第47話 幸せな明日

「おはよう、あるとくん」


 翌日、目を覚ますと、俺よりも先に目を覚ましていた麗城さんが、俺の頭を撫でながらそう挨拶してきた。


「おはよう、麗城さん」


 昨日は朝と呼べる時間帯に麗城さんと愛し合う行為を行ったが、夜は次の日からまた学院が控えているということで、朝と夜の両方にその行為を行うともしかしたらその明日に支障が出るかもしれないからと、俺たちは一緒に寝るだけに留めた……麗城さんはしたがっていたが、どうにか説得することができたということだ。
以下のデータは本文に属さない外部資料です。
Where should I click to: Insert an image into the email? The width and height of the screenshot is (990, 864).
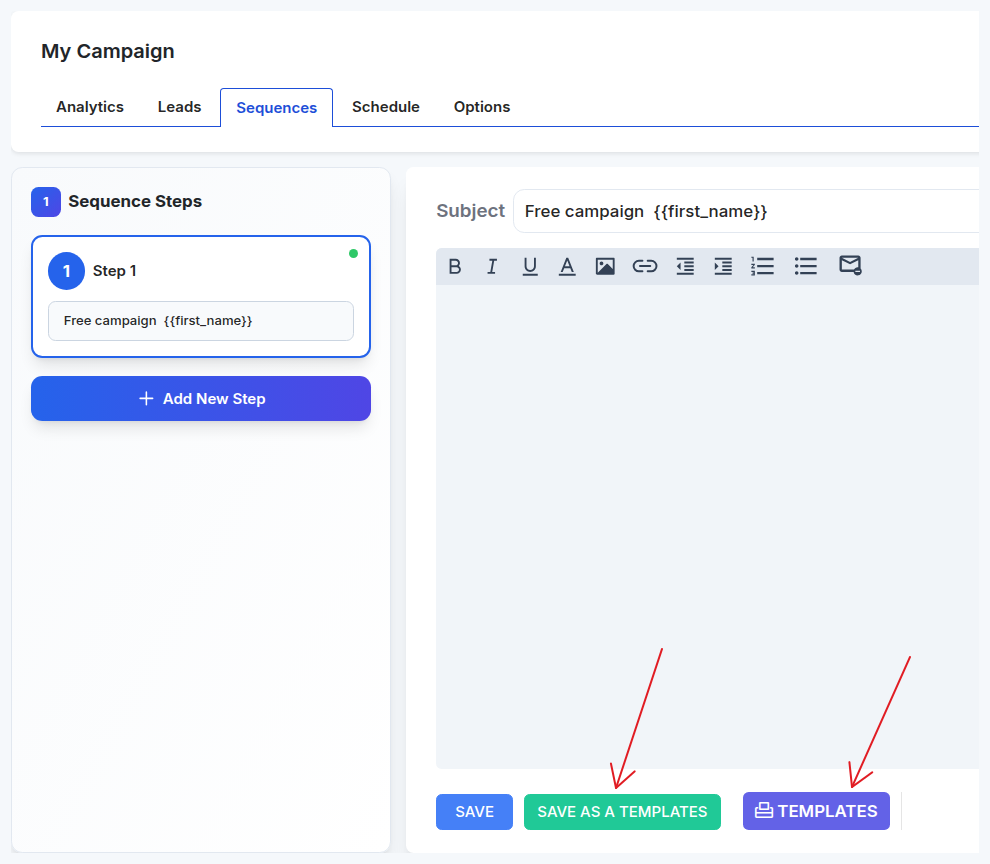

「今日からまたやることがいっぱいだね、昨日話してたことを実現するための組織編成の準備とか、学院での生活とか、アナスタシア家の人間としての役目とか、あるとくんと愛し合ったりとか……最後のは、私にとっては嬉しいものでしかないけどね」

「最後はともかくとして、本当にやることがいっぱいだ……でも、俺たちは前世だけに囚われることなく、今世のこの世界とも向き合っていく……だろ?麗城さん」

「うん、あるとくんと一緒に、ね」


 その後、俺たちはそれぞれ学院に行く時用の服に着替え終えた。

 そして、俺は麗城さんに伝えたいことがあったので、そのことを伝える。


「麗城さん、二人の時はともかく、学院の中では呼び方を────」

「わかってるよ、この世界の名前で呼ぶ、だよね?」

「そうだ」


 わざわざ確認する必要も無かったか……と安堵していると、麗城さんが身を乗り出して言った。


「ねぇあるとくん!昨日の夜提案した通り、私とあるとくんが恋人になったことを公表────」

「昨日の夜も言ったがそれはダメだ、公爵家の麗城とその執事が恋人になるなんて前代未聞だし、そもそもそのことを公表した後で事態を収束できるような準備も整ってない」

「え〜!じゃあ、あるとくんはやっぱりシャーロットとしての私には敬語で話してくるの?」

「それもこの世界と向き合うってことだ」


 まだ何も実績のない、ただのアナスタシア家の執事としての俺じゃ、アナスタシア家の麗城であるシャーロットさんと恋人であることを公表したとしても、受け入れてはもらえないだろう。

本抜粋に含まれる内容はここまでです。